(GIVEN EXERCISE):
Express the records from the line containing "The height and width of the screenshot is (1568, 222)." to the line containing "(x=134, y=10)" as a JSON list of strings, one string per line, omitting blank lines.

(AVAILABLE DATA):
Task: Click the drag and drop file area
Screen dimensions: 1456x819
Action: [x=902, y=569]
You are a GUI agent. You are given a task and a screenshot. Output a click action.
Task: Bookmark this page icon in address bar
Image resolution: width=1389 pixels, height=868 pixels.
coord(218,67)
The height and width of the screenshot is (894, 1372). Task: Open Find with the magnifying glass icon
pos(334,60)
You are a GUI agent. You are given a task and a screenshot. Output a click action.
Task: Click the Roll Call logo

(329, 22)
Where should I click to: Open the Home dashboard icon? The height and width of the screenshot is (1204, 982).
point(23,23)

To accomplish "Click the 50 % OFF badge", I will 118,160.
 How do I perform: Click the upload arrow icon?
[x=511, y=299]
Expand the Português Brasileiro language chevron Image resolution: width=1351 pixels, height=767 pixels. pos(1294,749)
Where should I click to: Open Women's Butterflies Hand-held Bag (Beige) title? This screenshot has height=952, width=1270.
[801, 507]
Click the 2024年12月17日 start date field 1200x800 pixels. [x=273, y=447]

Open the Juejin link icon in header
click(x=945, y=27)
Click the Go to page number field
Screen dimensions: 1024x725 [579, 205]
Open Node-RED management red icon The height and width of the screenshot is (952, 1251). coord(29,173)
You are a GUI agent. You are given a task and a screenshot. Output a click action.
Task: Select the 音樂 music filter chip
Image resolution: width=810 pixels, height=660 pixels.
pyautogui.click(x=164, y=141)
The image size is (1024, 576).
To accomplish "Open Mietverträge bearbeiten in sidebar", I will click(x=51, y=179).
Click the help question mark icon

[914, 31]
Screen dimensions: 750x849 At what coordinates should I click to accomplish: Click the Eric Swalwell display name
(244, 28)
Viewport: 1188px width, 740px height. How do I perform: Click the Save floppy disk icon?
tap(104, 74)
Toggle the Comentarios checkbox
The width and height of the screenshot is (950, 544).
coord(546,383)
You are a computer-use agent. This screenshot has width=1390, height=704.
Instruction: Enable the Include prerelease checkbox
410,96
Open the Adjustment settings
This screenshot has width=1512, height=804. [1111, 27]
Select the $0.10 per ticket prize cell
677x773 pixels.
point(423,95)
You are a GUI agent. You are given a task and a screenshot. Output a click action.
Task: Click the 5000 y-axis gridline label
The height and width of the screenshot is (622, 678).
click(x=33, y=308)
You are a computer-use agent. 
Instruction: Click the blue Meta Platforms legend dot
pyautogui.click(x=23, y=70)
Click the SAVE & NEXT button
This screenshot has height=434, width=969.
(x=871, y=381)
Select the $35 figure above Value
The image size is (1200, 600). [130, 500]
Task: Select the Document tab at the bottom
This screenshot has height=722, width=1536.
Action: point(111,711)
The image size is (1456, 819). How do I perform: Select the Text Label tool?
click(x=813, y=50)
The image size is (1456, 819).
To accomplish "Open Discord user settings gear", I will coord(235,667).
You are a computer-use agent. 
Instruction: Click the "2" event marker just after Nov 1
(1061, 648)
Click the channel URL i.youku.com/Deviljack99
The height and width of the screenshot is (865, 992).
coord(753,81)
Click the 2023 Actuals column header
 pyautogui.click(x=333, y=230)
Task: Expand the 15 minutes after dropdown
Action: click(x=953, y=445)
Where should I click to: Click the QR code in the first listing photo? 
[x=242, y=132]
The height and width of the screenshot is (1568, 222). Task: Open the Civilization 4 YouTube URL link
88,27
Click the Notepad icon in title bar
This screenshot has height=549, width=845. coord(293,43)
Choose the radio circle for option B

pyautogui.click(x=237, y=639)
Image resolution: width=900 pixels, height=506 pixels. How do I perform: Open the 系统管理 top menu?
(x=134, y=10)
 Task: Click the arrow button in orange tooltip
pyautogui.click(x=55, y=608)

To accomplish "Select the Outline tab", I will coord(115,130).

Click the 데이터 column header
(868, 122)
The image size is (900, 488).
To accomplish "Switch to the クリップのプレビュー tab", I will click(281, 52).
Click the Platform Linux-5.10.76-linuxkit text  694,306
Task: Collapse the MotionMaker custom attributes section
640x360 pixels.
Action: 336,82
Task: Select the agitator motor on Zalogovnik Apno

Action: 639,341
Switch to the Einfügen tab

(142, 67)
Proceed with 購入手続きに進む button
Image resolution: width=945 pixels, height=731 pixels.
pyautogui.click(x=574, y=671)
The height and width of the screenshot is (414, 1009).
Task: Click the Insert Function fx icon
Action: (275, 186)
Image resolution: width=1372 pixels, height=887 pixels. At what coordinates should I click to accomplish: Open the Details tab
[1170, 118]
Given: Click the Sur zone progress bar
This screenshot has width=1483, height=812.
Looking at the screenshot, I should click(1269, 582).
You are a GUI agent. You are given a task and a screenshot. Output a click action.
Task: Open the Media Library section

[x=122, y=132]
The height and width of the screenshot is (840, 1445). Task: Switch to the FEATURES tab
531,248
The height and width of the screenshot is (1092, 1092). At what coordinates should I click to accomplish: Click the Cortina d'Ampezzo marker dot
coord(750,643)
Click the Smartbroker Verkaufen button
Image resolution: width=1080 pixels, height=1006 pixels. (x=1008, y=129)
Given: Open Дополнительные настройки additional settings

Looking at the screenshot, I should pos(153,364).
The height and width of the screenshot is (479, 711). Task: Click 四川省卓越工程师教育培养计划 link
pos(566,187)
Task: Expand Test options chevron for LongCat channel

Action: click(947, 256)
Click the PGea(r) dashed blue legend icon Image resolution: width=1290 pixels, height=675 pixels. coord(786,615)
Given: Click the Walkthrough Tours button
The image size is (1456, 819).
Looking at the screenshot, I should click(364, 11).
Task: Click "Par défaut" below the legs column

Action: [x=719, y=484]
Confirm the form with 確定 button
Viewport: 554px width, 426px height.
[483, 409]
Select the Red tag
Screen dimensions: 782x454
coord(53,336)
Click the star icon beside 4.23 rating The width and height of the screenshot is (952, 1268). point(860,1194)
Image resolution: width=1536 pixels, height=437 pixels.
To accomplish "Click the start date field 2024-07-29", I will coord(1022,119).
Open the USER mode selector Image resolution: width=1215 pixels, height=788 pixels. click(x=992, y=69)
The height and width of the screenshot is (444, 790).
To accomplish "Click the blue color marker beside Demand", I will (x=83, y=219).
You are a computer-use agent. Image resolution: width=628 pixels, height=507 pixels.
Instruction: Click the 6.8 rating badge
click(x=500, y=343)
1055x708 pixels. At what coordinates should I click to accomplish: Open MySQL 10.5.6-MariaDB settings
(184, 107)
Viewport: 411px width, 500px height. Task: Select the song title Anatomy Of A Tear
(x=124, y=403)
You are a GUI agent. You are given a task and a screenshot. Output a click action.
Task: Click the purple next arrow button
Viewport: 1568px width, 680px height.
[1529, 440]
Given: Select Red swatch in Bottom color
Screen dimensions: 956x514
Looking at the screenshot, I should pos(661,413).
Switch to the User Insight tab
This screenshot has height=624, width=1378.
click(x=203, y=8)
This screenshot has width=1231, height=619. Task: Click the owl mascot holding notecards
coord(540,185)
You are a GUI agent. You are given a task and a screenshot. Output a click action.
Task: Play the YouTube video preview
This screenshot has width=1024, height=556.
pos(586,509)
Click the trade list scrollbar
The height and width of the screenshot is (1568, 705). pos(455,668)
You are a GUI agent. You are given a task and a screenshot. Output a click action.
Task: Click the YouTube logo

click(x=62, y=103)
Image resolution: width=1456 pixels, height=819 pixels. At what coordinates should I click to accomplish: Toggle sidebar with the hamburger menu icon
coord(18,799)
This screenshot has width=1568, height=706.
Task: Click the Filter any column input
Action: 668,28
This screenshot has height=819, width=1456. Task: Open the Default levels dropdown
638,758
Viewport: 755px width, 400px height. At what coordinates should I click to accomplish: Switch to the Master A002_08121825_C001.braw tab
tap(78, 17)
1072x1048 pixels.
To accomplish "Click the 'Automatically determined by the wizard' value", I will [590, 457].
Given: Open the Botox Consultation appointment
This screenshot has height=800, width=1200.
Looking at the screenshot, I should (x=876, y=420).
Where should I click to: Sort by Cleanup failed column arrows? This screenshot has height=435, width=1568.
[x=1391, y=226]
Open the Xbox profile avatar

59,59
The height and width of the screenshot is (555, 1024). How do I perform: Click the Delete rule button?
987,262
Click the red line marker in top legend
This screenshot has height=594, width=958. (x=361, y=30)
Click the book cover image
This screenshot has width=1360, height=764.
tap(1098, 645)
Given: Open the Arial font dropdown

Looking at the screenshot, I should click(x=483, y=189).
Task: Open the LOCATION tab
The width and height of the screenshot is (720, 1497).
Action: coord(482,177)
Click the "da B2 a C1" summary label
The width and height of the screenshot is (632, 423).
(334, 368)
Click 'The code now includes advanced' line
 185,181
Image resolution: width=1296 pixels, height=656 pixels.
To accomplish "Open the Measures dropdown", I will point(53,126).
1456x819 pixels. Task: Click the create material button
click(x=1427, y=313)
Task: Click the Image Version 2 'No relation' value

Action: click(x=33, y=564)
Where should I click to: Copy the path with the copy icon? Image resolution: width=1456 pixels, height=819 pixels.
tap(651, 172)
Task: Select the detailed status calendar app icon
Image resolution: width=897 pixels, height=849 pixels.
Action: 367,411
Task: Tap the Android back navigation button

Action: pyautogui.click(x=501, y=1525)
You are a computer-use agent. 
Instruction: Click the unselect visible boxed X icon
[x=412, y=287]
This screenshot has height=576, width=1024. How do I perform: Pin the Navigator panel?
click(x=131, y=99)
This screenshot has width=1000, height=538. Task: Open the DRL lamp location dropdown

(ANSWER IN FULL):
[
  "The height and width of the screenshot is (1568, 222). Task: Open the Civilization 4 YouTube URL link",
  "88,27",
  "Click the Notepad icon in title bar",
  "This screenshot has height=549, width=845. coord(293,43)",
  "Choose the radio circle for option B",
  "pyautogui.click(x=237, y=639)",
  "Image resolution: width=900 pixels, height=506 pixels. How do I perform: Open the 系统管理 top menu?",
  "(x=134, y=10)"
]